Multi-million research on Parkinson’s
Martens and his team join forces to investigate Parkinson’s at the cellular level in a project backed by more than 7 million dollars of funding provided by the Initiative Aligning Science Across Parkinson's (ASAP), a research network that cooperates, among others, with the The Michael J. Fox Foundation. “You could compare it to a band: Some are excellent on the guitar and bass, others are drummers or convince with their vocals. But the song can only be perfect when being played together,” Martens is convinced. The experts on protein structures are based in Berkeley, the manipulation of cells happens in Australia, the University of Pennsylvania is one step ahead in neurobiology and the researchers at the Max Planck Institute in Frankfurt are preparing models. Sascha Martens and his team have specialised on copying the autophagy machinery in the laboratory. “We identify and reconstruct the central gears in great detail and try to put them together in the correct way,” explains the charismatic team leader.

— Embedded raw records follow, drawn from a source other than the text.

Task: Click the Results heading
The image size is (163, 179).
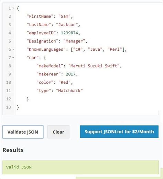Action: [13, 150]
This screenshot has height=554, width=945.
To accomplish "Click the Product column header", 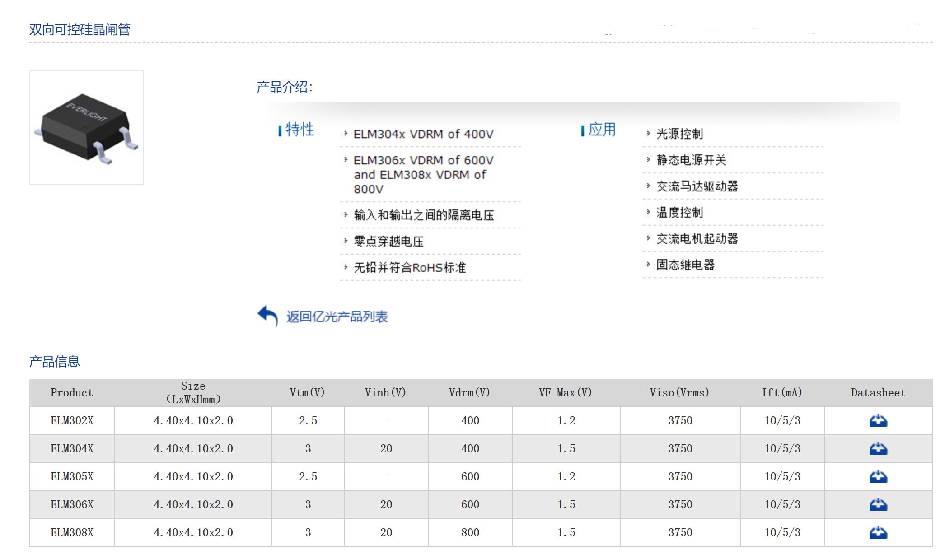I will coord(72,393).
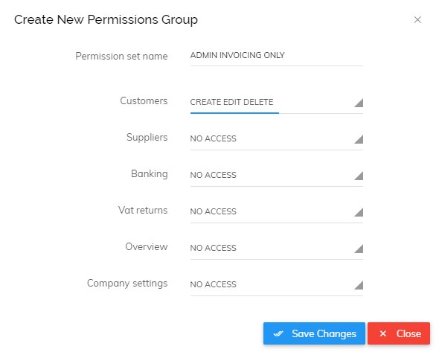439x355 pixels.
Task: Click the double-checkmark icon on Save Changes
Action: [278, 333]
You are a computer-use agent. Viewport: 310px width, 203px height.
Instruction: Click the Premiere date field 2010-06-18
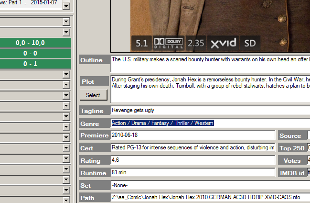pos(193,135)
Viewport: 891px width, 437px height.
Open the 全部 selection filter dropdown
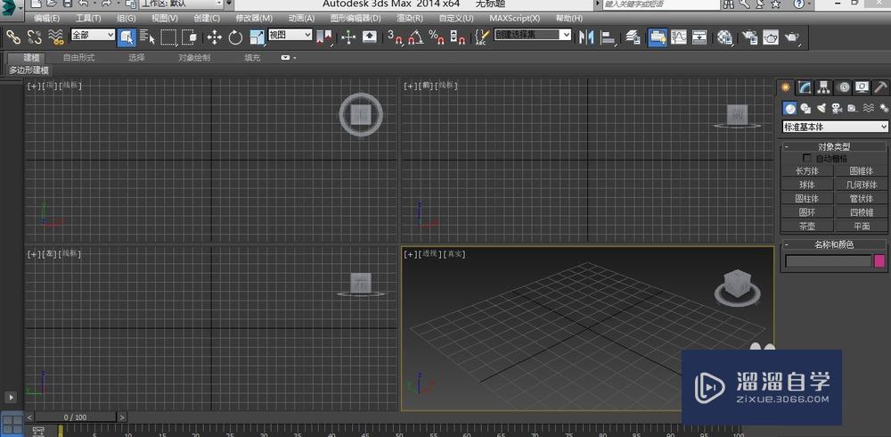[x=93, y=36]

Going awry is also a direction to go
Several proteins are involved in the process of autophagy. In more than ten years of tedious research, Martens and his dedicated team have managed to isolate dozens of these components and have been able to copy the early steps in the formation of the autophagosome. As a result, they play a leading role in international cellular research. Following the modular principle, they now want to decipher the next central steps in this clever machinery that tidies up our cells. For the cellular biologists, every day begins with the hope of identifying one of the deciding cogs in the wheel today – and almost every day ends with the resolution to try again tomorrow. They continue their research, hoping that we can soon forget about Alzheimer’s. (br/hm)
Photo gallery: Meet the team
Martens is now surrounded by a team of 12 international researchers and has received two ERC grants for his research endeavour. By the way, the band analogy for academic team work used in this blog contribution is not a coincidence: Had the native of Rhineland and father of two not become a passionate top researcher, he may have followed in the footsteps of Jimi Hendrix as a guitarist.